▶ **Data records**
================================

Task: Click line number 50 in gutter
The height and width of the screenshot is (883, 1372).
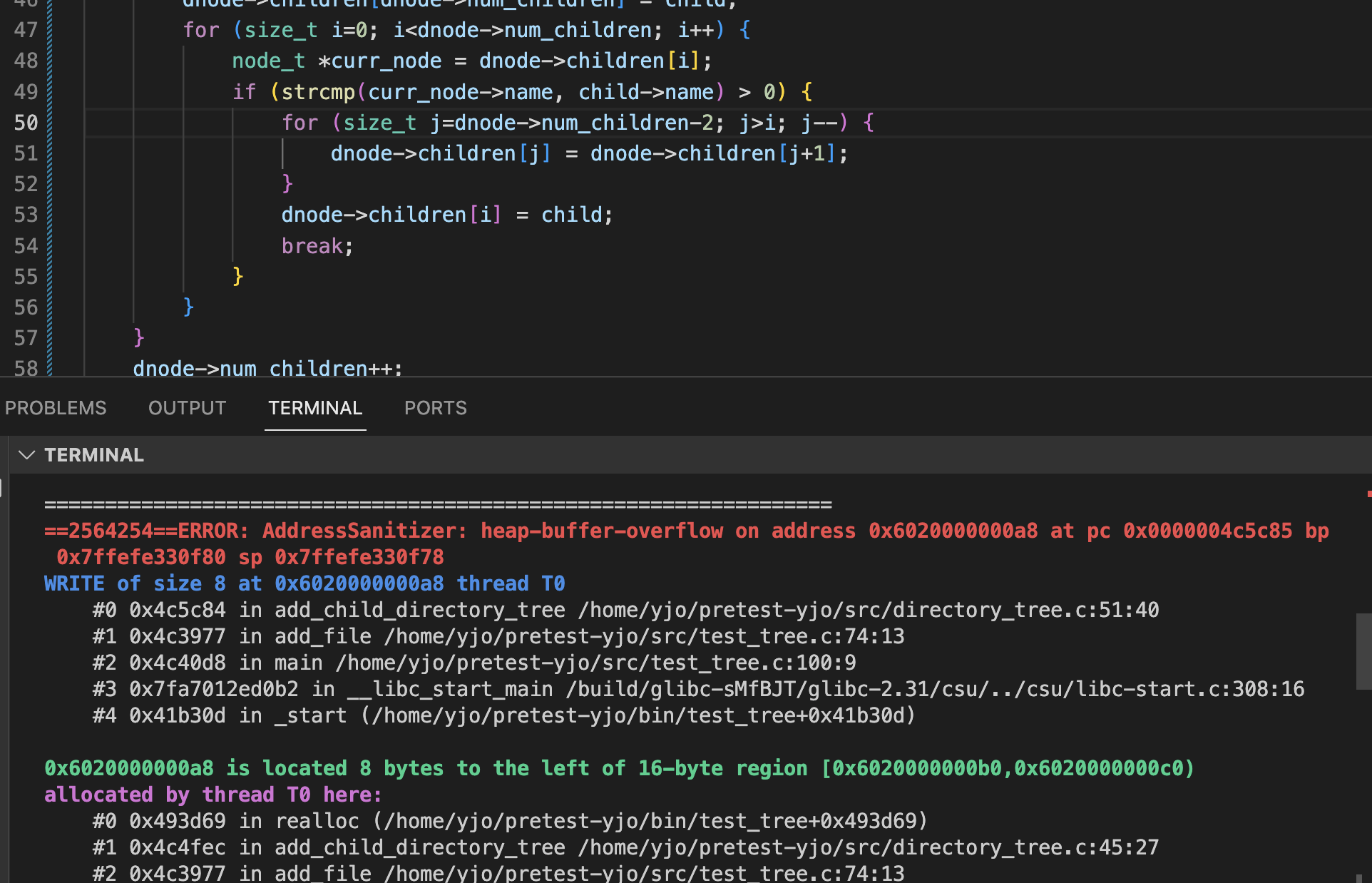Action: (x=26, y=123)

================================

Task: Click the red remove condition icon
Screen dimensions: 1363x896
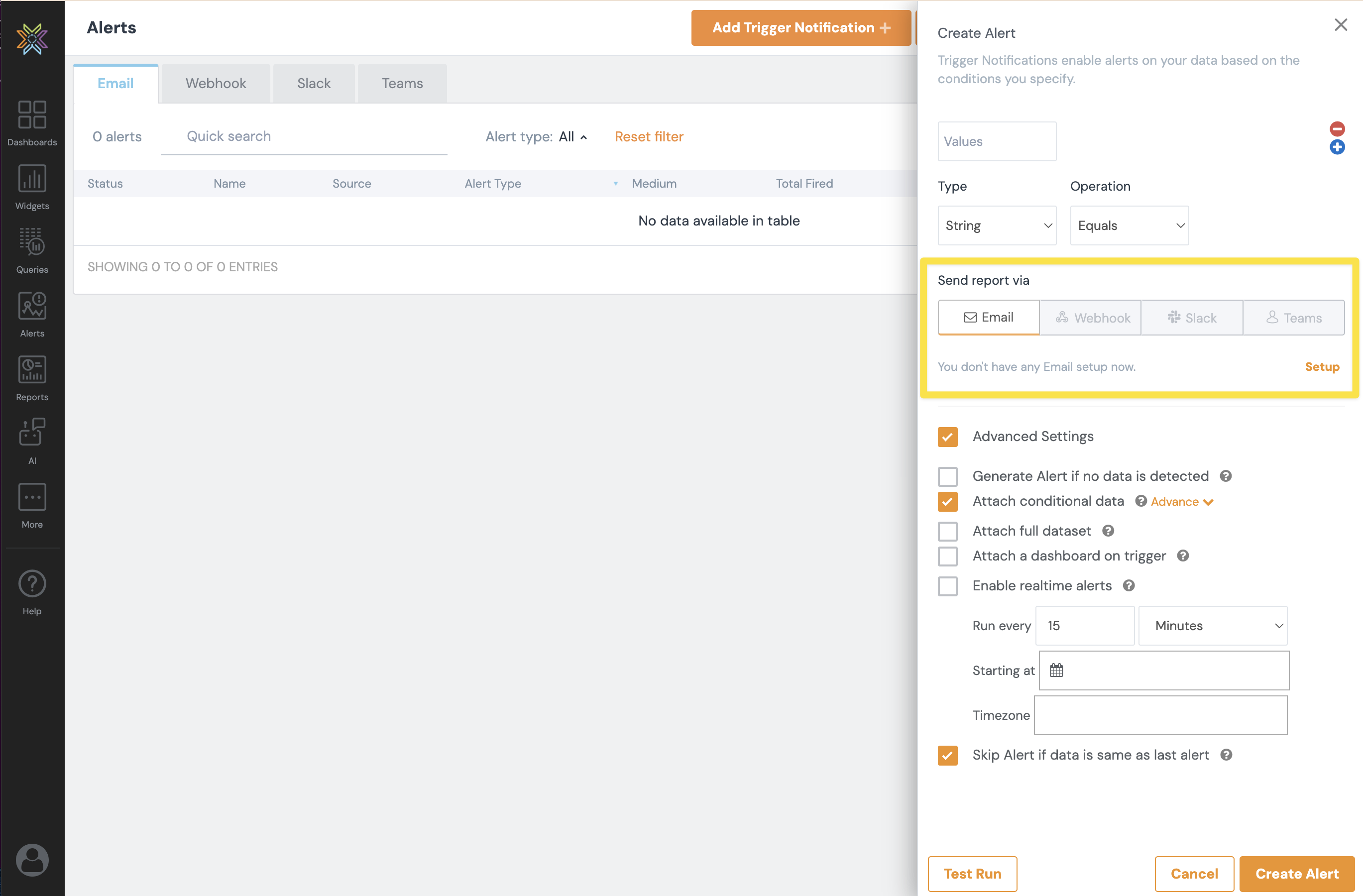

================================

▶ **Problem to work on**
Lines that contain "Click" are the result; find them in the entries above and copy each one.

▶ **Task answer**
Task: Click line number 50 in gutter
Task: Click the red remove condition icon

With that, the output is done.